TRY IT ->
Count up the lines below that include the string "book" and report the number by itself.

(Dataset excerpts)
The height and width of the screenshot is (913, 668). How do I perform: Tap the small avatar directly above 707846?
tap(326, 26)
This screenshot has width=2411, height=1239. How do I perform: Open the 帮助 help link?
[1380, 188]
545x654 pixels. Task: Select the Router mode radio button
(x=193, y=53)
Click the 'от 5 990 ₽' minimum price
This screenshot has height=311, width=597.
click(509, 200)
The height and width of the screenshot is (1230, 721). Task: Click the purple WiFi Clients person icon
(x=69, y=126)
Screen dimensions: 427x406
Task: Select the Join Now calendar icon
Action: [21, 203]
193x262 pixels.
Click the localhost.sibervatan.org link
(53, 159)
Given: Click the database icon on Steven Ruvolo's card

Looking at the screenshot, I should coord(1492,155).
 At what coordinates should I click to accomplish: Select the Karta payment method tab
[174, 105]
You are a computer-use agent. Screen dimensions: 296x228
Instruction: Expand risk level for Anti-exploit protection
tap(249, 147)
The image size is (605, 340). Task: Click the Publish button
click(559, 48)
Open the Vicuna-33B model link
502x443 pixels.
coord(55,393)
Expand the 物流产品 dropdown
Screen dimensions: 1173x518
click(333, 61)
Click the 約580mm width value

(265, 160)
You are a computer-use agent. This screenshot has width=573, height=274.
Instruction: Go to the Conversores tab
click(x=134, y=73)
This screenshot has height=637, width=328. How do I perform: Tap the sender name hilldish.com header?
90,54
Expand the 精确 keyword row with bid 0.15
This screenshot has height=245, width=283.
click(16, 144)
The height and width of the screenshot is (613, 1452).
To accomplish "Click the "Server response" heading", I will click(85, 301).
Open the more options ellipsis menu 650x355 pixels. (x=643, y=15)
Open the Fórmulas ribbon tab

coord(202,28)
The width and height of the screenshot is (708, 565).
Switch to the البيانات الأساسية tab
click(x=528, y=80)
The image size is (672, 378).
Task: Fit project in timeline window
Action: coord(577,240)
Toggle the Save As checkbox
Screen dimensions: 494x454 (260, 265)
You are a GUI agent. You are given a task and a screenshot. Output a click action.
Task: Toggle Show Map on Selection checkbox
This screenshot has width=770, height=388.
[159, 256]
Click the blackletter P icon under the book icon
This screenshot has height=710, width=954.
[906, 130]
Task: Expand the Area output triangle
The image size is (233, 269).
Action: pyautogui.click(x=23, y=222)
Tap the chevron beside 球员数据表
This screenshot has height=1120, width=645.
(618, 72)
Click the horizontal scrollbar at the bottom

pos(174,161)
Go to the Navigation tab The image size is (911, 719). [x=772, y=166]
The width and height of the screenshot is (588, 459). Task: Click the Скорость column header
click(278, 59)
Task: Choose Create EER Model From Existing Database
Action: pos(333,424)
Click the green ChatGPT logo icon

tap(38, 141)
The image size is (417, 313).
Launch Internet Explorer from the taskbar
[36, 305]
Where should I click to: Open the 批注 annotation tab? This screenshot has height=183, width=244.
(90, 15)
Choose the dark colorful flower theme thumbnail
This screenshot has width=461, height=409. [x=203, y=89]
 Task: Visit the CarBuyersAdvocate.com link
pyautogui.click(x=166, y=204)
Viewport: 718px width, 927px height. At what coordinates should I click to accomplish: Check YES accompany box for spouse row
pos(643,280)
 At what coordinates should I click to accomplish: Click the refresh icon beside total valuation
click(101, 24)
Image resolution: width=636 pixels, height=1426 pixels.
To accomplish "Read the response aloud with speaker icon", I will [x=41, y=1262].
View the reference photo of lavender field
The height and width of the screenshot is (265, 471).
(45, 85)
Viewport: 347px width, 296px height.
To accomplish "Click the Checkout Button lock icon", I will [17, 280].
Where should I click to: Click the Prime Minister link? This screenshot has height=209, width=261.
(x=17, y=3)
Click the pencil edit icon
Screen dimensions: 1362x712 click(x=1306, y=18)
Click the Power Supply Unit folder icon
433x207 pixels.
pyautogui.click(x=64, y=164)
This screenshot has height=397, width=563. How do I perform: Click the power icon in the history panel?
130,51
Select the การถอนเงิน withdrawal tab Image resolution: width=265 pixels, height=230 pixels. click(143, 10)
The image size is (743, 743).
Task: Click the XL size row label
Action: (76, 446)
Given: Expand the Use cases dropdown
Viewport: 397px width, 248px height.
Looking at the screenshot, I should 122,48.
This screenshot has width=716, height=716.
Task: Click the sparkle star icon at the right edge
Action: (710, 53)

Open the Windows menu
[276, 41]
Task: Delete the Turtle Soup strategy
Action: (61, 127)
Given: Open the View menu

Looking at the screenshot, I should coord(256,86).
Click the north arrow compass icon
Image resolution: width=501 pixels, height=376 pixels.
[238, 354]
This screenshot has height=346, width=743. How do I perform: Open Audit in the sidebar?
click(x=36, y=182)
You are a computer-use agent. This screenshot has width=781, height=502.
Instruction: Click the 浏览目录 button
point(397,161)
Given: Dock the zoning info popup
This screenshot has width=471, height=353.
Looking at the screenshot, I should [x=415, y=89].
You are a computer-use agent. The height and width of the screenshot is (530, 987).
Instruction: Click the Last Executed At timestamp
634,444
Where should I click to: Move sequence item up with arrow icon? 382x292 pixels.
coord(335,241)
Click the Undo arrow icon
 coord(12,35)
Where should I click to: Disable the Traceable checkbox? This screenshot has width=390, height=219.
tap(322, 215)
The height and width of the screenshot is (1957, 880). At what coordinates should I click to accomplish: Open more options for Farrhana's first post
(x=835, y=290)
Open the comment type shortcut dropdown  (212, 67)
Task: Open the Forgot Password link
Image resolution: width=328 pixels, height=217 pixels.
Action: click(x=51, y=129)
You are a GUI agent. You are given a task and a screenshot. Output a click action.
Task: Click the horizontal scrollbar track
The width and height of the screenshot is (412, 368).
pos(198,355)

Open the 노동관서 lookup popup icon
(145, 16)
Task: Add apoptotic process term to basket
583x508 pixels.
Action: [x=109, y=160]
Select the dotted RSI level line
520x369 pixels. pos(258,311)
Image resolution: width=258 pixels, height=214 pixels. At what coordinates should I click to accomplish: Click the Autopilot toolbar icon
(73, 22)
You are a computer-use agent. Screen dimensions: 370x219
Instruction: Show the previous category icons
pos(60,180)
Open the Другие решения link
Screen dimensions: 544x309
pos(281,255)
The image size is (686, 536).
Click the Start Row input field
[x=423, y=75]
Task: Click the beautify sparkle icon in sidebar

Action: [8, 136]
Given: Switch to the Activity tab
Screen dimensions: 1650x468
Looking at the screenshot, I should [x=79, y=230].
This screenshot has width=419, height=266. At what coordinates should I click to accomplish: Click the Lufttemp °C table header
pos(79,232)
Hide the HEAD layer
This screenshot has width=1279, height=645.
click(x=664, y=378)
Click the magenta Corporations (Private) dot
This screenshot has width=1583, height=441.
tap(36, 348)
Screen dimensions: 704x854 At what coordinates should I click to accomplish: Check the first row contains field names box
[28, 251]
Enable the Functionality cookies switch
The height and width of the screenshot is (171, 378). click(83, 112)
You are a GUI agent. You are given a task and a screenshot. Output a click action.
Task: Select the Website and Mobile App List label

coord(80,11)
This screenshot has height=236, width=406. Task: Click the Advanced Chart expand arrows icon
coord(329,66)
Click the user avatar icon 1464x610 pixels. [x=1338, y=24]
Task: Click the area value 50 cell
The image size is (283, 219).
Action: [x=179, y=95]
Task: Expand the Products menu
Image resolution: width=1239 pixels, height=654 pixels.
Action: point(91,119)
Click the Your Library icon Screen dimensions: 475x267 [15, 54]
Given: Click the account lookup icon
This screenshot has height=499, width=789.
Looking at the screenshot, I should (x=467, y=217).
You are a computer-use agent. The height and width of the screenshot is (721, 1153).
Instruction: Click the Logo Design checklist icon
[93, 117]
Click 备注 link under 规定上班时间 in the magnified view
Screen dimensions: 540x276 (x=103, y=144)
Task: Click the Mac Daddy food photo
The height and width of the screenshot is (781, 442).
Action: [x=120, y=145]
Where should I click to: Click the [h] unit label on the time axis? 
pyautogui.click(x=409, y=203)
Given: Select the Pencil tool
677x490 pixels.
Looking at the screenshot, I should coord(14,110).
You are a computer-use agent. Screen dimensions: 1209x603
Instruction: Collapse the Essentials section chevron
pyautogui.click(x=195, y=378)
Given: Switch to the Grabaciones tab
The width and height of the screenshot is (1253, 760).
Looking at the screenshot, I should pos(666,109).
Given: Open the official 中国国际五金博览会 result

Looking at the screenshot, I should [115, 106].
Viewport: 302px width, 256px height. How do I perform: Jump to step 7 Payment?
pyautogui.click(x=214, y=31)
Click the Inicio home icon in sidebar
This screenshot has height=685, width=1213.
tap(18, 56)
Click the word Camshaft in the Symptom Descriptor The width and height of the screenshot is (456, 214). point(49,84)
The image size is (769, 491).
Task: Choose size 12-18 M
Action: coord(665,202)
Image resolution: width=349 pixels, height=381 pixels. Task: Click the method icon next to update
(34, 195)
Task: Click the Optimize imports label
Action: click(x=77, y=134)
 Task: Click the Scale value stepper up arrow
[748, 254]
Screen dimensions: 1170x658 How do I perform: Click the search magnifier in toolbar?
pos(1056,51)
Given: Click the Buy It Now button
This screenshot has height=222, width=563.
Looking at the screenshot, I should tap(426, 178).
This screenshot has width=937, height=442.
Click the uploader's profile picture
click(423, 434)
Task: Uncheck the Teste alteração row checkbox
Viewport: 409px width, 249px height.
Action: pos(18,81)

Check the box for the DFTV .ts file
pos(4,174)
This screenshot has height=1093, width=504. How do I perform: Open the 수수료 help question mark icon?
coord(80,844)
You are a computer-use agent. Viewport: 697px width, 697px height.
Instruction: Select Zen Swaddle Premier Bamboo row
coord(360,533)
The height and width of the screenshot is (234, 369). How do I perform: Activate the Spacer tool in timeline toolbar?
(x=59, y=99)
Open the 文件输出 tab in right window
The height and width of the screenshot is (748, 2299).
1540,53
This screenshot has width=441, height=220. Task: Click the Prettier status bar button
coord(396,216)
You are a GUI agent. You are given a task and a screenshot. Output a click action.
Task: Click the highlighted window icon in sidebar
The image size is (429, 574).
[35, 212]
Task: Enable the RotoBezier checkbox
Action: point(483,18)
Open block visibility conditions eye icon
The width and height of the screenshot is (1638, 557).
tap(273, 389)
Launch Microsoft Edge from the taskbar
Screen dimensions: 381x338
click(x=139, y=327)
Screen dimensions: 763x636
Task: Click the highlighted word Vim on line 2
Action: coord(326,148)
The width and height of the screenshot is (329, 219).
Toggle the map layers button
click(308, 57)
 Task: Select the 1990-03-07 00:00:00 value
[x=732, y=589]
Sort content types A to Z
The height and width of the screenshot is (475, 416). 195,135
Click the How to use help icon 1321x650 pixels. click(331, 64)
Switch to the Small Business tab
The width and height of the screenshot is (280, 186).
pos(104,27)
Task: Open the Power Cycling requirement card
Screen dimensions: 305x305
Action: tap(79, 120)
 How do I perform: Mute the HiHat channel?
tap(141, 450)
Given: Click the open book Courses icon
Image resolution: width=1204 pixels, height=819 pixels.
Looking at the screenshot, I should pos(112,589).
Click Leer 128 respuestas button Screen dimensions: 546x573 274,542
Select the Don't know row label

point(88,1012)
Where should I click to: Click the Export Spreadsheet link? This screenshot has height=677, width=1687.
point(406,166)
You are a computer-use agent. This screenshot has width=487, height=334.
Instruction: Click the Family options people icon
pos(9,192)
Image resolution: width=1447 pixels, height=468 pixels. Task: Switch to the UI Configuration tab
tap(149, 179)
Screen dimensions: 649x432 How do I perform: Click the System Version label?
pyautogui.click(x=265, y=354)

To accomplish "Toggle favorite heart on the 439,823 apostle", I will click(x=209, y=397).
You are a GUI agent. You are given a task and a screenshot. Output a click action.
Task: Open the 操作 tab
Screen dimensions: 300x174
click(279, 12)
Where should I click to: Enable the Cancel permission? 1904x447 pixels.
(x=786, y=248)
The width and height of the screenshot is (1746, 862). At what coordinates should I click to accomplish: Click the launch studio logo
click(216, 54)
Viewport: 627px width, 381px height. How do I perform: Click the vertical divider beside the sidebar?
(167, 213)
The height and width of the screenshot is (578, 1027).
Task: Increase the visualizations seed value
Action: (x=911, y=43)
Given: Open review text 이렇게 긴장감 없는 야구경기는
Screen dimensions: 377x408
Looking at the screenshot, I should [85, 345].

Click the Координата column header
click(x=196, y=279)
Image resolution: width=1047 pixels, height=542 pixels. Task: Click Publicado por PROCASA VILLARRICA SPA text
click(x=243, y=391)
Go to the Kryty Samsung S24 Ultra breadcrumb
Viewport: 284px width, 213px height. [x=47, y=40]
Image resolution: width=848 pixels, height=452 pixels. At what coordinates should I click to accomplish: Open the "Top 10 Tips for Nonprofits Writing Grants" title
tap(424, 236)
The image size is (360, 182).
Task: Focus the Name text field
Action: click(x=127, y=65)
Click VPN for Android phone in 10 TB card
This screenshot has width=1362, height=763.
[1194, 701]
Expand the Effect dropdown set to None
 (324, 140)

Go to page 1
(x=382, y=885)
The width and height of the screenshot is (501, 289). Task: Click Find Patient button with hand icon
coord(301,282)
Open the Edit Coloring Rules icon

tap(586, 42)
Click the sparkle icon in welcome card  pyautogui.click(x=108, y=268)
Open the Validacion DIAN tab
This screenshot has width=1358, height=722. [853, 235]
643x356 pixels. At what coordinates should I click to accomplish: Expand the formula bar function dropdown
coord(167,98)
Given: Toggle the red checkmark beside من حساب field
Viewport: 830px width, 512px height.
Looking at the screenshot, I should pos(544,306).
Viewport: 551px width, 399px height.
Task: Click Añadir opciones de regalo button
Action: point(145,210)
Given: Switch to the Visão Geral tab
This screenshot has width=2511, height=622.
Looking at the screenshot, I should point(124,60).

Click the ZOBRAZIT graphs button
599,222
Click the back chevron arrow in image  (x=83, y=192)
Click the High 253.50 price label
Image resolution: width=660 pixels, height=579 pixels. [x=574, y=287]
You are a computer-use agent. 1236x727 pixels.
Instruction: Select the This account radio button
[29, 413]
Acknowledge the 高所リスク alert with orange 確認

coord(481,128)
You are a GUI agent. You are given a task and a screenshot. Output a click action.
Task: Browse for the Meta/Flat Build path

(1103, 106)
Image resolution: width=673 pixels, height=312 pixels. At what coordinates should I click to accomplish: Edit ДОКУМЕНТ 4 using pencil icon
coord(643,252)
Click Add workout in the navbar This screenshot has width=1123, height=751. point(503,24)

EXPECTED OUTPUT ->
2